If we are ever going to be accepted as the artists the best of us are, we need to understand the importance of the meanings of the words we use to describe our work.

BELOW IS THE WIKIPEDIA DEFINITION OF A PORTRAIT. Read is and think about it.

Portrait is a painting, photograph, sculpture, or other artistic representation of a person, in which the face and its expression is predominant. The intent is to display the likeness, personality, and even the mood of the person. For this reason, in photography a portrait is generally not a snapshot, but a composed image of a person in a still position. A portrait often shows a person looking directly at the painter or photographer, in order to most successfully engage the subject with the viewer.

Does this in any way describe what we do?

Tom

J Larson
09-09-2011, 01:59 PM
I prefer to call it "living art"...
J

Tomwilllight
09-09-2011, 02:14 PM
Jaret,

That's a really good start!

Are there other ways to describe what we do in a meaningful/ Tweetie kind of way?

REQUIRED TASKS |
1 > Using the forum thread on what to call a portrait, decide whether each statement agrees with it. Answer yes or no for each, and quote the words that settle it.
(a) The definition says a portrait in photography is generally a snapshot.
(b) J Larson prefers to call the work "living art."
(c) The definition includes sculpture among the forms a portrait can take.
2 > In the forum thread on what to call a portrait, what does the quoted definition say a portrait often shows the person doing?
3 > Pick up the forum thread on what to call a portrait after its last line and continue it.

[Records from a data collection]
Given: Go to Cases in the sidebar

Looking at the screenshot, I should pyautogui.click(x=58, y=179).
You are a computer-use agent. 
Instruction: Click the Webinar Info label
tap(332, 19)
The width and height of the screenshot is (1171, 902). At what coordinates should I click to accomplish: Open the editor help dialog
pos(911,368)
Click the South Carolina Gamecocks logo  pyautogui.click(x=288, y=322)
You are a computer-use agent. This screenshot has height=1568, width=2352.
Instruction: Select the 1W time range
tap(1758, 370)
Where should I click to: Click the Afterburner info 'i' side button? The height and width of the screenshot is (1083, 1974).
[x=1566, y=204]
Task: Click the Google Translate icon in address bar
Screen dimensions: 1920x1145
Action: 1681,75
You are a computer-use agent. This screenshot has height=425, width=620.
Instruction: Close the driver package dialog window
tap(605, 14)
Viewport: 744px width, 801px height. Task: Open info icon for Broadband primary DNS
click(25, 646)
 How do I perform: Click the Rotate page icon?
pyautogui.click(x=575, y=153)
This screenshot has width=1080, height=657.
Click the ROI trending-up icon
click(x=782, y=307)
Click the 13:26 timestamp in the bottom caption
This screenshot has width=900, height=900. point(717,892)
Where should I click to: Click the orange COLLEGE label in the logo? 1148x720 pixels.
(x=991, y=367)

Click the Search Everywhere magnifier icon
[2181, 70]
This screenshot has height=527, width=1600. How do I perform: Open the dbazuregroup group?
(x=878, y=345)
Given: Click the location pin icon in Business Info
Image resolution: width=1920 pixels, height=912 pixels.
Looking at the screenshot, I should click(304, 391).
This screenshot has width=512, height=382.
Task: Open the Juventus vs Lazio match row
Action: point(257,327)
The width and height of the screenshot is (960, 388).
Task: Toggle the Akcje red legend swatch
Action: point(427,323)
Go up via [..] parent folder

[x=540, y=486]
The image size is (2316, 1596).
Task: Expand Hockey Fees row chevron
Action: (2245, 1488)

RESULTS FOR EACH TASK |
1 >
(a) No: "in photography a portrait is generally not a snapshot, but a composed image of a person in a still position."
(b) Yes: "I prefer to call it "living art"..."
(c) Yes: "Portrait is a painting, photograph, sculpture, or other artistic representation of a person"

2 > Looking directly at the painter or photographer.

3 >
Tom

steveparrott
09-09-2011, 03:13 PM
Tom, I agree, portrait is not a good word for us. Even "painting with light" doesn't do the work justice. Painting is a one-time event - it doesn't convey the constantly changing play of light and shadow in the evolving landscape.

The lighting designer injects light sources into a landscape. This starts a process of luminous creation that changes every evening, that brings ever-new visual experiences. Truly remarkable - a creative process of renewal, rediscovery, and evolving relationship.

Hard to put words to what landscape lighting designers do. Maybe, "Creating living works of light".

Tomwilllight
09-09-2011, 03:16 PM
Steve,

I like "Creating living works of light" too!

Are there more ways to describe what we do out there?

Tom

44DCNF
09-09-2011, 04:05 PM
Creating an Illumination seems fitting. I read from that, more than something simply lit up. Rather something with a majestic presence to it.

Yeah? No?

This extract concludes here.